**TASK DIRECTIONS:**
Copy the listing below verbatim, from its first line through the line containing "[x=50, y=93]", inclusive. Leave the pictures out of your copy.

**SOURCE RECORDS:**
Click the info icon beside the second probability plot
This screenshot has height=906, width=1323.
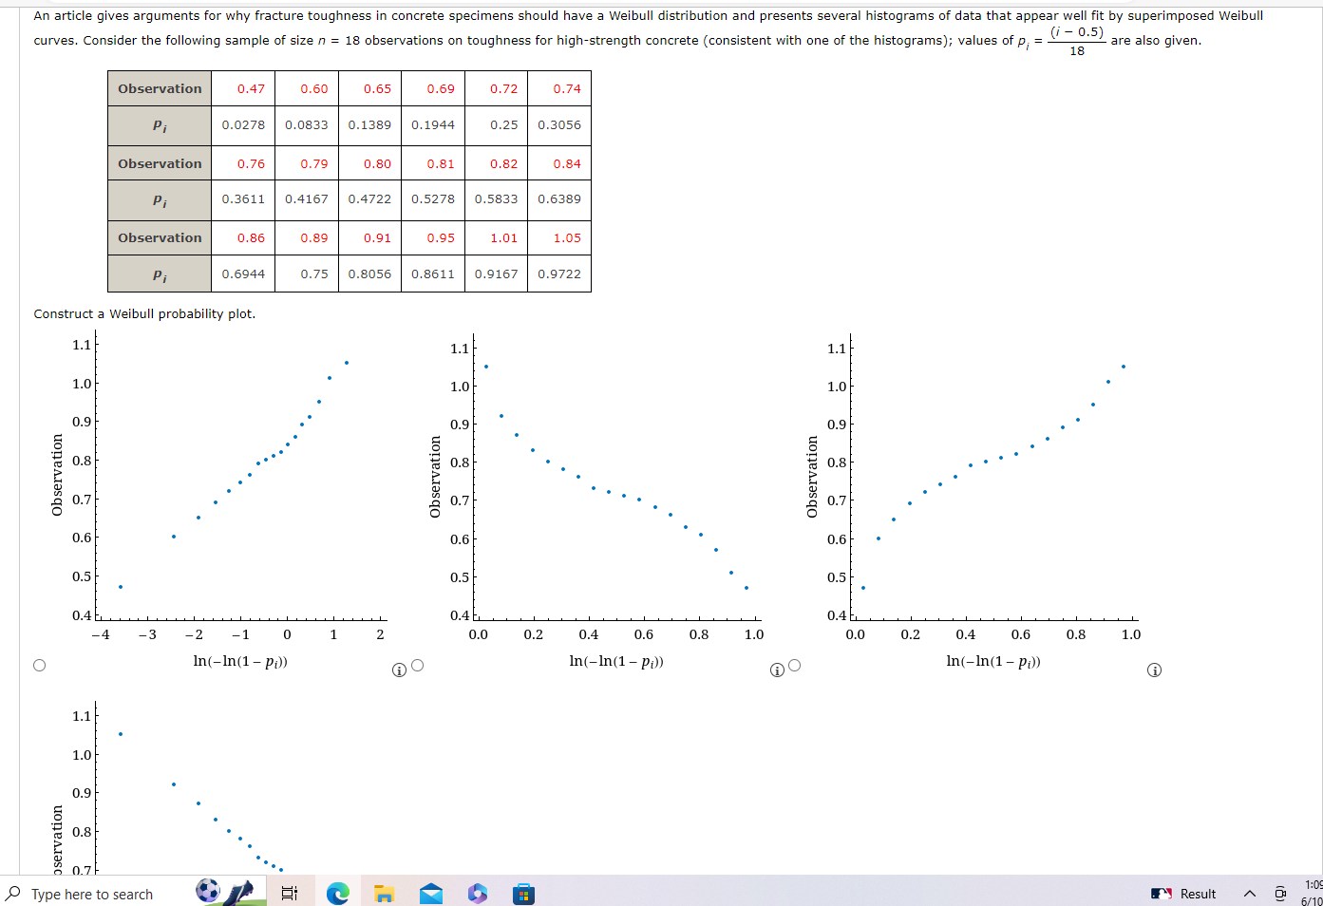[x=775, y=670]
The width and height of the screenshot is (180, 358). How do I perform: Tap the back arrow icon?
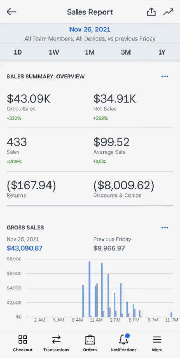coord(11,12)
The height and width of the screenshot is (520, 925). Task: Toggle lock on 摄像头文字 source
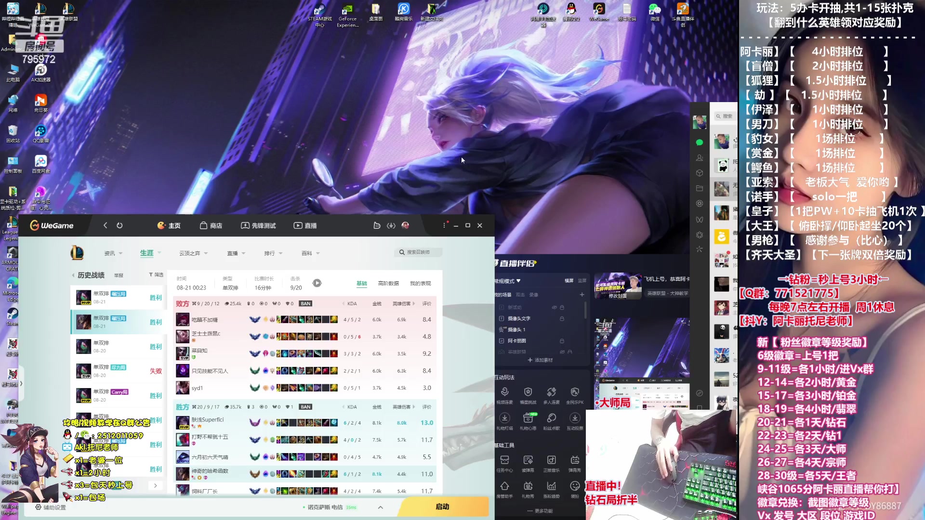562,318
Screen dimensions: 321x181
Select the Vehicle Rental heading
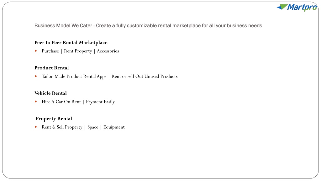[x=50, y=93]

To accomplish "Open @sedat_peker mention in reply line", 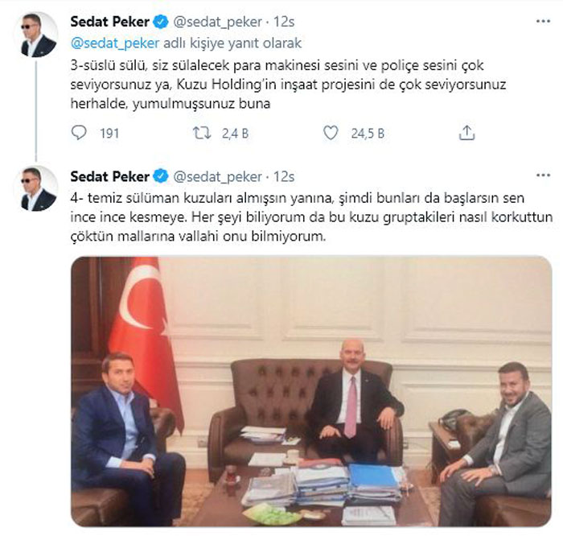I will tap(115, 43).
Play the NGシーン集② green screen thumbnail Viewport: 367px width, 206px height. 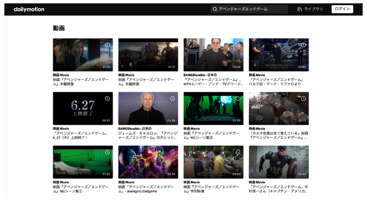(213, 108)
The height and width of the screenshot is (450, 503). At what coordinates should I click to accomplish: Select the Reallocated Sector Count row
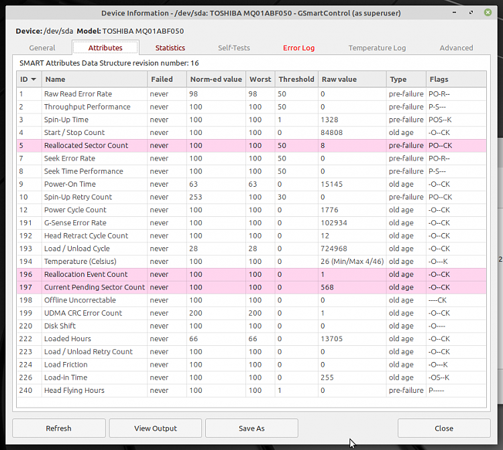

**TASK RESPONSE:**
Click the info icon beside the second probability plot
This screenshot has height=906, width=1323.
[x=775, y=670]
The width and height of the screenshot is (180, 358). How do I perform: Tap the back arrow icon?
coord(11,12)
The height and width of the screenshot is (520, 925). Task: Toggle lock on 摄像头文字 source
562,318
Screen dimensions: 321x181
Select the Vehicle Rental heading
[x=50, y=93]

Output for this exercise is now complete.